--- start Given records ---
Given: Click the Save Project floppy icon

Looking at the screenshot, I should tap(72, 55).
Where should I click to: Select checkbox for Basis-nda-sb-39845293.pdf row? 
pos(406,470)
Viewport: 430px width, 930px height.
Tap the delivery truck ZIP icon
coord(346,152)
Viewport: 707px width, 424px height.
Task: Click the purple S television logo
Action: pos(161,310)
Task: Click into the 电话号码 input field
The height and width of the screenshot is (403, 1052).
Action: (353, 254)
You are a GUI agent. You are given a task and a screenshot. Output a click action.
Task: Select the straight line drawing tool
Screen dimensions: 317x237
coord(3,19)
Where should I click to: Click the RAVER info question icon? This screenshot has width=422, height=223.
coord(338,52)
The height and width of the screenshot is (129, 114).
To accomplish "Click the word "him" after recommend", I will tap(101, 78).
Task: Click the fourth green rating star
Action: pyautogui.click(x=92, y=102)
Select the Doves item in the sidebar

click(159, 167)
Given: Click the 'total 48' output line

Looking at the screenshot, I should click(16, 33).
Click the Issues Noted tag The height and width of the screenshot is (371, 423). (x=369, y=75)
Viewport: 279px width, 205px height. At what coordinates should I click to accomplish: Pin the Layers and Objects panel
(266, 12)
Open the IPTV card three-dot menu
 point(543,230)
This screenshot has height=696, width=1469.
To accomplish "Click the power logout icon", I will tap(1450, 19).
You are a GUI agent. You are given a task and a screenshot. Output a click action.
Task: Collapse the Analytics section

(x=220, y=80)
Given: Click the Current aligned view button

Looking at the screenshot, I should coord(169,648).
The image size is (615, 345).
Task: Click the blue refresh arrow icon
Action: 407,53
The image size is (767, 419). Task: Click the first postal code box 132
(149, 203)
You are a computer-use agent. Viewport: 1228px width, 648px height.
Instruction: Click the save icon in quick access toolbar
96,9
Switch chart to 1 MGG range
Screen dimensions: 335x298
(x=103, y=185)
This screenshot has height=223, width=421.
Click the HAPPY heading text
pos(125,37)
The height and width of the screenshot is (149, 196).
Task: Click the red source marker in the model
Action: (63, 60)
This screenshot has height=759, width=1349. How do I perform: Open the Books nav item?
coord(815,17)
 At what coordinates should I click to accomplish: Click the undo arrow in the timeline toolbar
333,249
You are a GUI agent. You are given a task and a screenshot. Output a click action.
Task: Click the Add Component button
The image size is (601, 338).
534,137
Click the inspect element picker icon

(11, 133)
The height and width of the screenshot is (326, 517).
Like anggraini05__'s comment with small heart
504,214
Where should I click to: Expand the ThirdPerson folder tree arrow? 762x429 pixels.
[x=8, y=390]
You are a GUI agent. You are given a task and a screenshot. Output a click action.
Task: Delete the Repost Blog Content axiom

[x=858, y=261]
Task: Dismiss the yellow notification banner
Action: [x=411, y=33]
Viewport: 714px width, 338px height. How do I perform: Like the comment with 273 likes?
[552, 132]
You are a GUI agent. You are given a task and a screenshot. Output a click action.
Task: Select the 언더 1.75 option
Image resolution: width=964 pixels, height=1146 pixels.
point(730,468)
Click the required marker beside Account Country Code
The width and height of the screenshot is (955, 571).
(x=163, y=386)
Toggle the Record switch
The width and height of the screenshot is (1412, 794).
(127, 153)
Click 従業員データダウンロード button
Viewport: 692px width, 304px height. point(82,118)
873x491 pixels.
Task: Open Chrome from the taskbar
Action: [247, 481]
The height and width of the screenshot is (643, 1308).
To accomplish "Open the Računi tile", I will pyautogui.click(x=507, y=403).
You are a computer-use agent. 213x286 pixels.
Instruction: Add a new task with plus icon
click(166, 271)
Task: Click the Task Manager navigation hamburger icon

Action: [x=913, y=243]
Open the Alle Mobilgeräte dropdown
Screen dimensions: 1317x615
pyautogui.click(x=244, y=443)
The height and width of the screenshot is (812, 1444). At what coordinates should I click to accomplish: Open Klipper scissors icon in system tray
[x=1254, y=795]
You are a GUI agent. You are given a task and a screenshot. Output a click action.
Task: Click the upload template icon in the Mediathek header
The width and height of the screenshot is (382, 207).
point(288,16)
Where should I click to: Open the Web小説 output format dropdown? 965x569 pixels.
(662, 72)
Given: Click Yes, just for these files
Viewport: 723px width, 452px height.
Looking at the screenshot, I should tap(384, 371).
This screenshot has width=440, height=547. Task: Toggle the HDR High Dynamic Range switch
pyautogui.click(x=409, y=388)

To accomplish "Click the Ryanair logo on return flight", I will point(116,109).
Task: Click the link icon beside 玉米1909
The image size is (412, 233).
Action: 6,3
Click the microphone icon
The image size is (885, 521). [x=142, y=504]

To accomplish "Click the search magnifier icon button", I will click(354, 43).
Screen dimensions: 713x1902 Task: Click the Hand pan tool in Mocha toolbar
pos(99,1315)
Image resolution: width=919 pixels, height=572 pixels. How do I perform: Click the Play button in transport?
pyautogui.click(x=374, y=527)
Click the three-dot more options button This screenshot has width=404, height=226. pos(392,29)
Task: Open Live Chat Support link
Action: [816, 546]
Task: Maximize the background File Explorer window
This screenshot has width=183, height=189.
--- end Given records ---
Copy all of the lines above exactly as they appear.

● The reply:
Given: Click the Save Project floppy icon

Looking at the screenshot, I should tap(72, 55).
Where should I click to: Select checkbox for Basis-nda-sb-39845293.pdf row? 
pos(406,470)
Viewport: 430px width, 930px height.
Tap the delivery truck ZIP icon
coord(346,152)
Viewport: 707px width, 424px height.
Task: Click the purple S television logo
Action: pos(161,310)
Task: Click into the 电话号码 input field
The height and width of the screenshot is (403, 1052).
Action: (353, 254)
You are a GUI agent. You are given a task and a screenshot. Output a click action.
Task: Select the straight line drawing tool
Screen dimensions: 317x237
coord(3,19)
Where should I click to: Click the RAVER info question icon? This screenshot has width=422, height=223.
coord(338,52)
The height and width of the screenshot is (129, 114).
To accomplish "Click the word "him" after recommend", I will tap(101, 78).
Task: Click the fourth green rating star
Action: pyautogui.click(x=92, y=102)
Select the Doves item in the sidebar

click(159, 167)
Given: Click the 'total 48' output line

Looking at the screenshot, I should click(16, 33).
Click the Issues Noted tag The height and width of the screenshot is (371, 423). (x=369, y=75)
Viewport: 279px width, 205px height. At what coordinates should I click to accomplish: Pin the Layers and Objects panel
(266, 12)
Open the IPTV card three-dot menu
 point(543,230)
This screenshot has height=696, width=1469.
To accomplish "Click the power logout icon", I will tap(1450, 19).
You are a GUI agent. You are given a task and a screenshot. Output a click action.
Task: Collapse the Analytics section

(x=220, y=80)
Given: Click the Current aligned view button

Looking at the screenshot, I should coord(169,648).
The image size is (615, 345).
Task: Click the blue refresh arrow icon
Action: 407,53
The image size is (767, 419). Task: Click the first postal code box 132
(149, 203)
You are a computer-use agent. Viewport: 1228px width, 648px height.
Instruction: Click the save icon in quick access toolbar
96,9
Switch chart to 1 MGG range
Screen dimensions: 335x298
(x=103, y=185)
This screenshot has height=223, width=421.
Click the HAPPY heading text
pos(125,37)
The height and width of the screenshot is (149, 196).
Task: Click the red source marker in the model
Action: (63, 60)
This screenshot has height=759, width=1349. How do I perform: Open the Books nav item?
coord(815,17)
 At what coordinates should I click to accomplish: Click the undo arrow in the timeline toolbar
333,249
You are a GUI agent. You are given a task and a screenshot. Output a click action.
Task: Click the Add Component button
The image size is (601, 338).
534,137
Click the inspect element picker icon

(11, 133)
The height and width of the screenshot is (326, 517).
Like anggraini05__'s comment with small heart
504,214
Where should I click to: Expand the ThirdPerson folder tree arrow? 762x429 pixels.
[x=8, y=390]
You are a GUI agent. You are given a task and a screenshot. Output a click action.
Task: Delete the Repost Blog Content axiom

[x=858, y=261]
Task: Dismiss the yellow notification banner
Action: [x=411, y=33]
Viewport: 714px width, 338px height. How do I perform: Like the comment with 273 likes?
[552, 132]
You are a GUI agent. You are given a task and a screenshot. Output a click action.
Task: Select the 언더 1.75 option
Image resolution: width=964 pixels, height=1146 pixels.
point(730,468)
Click the required marker beside Account Country Code
The width and height of the screenshot is (955, 571).
(x=163, y=386)
Toggle the Record switch
The width and height of the screenshot is (1412, 794).
(127, 153)
Click 従業員データダウンロード button
Viewport: 692px width, 304px height. point(82,118)
873x491 pixels.
Task: Open Chrome from the taskbar
Action: [247, 481]
The height and width of the screenshot is (643, 1308).
To accomplish "Open the Računi tile", I will pyautogui.click(x=507, y=403).
You are a computer-use agent. 213x286 pixels.
Instruction: Add a new task with plus icon
click(166, 271)
Task: Click the Task Manager navigation hamburger icon

Action: [x=913, y=243]
Open the Alle Mobilgeräte dropdown
Screen dimensions: 1317x615
pyautogui.click(x=244, y=443)
The height and width of the screenshot is (812, 1444). At what coordinates should I click to accomplish: Open Klipper scissors icon in system tray
[x=1254, y=795]
You are a GUI agent. You are given a task and a screenshot. Output a click action.
Task: Click the upload template icon in the Mediathek header
The width and height of the screenshot is (382, 207).
point(288,16)
Where should I click to: Open the Web小説 output format dropdown? 965x569 pixels.
(662, 72)
Given: Click Yes, just for these files
Viewport: 723px width, 452px height.
Looking at the screenshot, I should tap(384, 371).
This screenshot has width=440, height=547. Task: Toggle the HDR High Dynamic Range switch
pyautogui.click(x=409, y=388)

To accomplish "Click the Ryanair logo on return flight", I will point(116,109).
Task: Click the link icon beside 玉米1909
The image size is (412, 233).
Action: 6,3
Click the microphone icon
The image size is (885, 521). [x=142, y=504]

To accomplish "Click the search magnifier icon button", I will click(354, 43).
Screen dimensions: 713x1902 Task: Click the Hand pan tool in Mocha toolbar
pos(99,1315)
Image resolution: width=919 pixels, height=572 pixels. How do I perform: Click the Play button in transport?
pyautogui.click(x=374, y=527)
Click the three-dot more options button This screenshot has width=404, height=226. pos(392,29)
Task: Open Live Chat Support link
Action: [816, 546]
Task: Maximize the background File Explorer window
This screenshot has width=183, height=189.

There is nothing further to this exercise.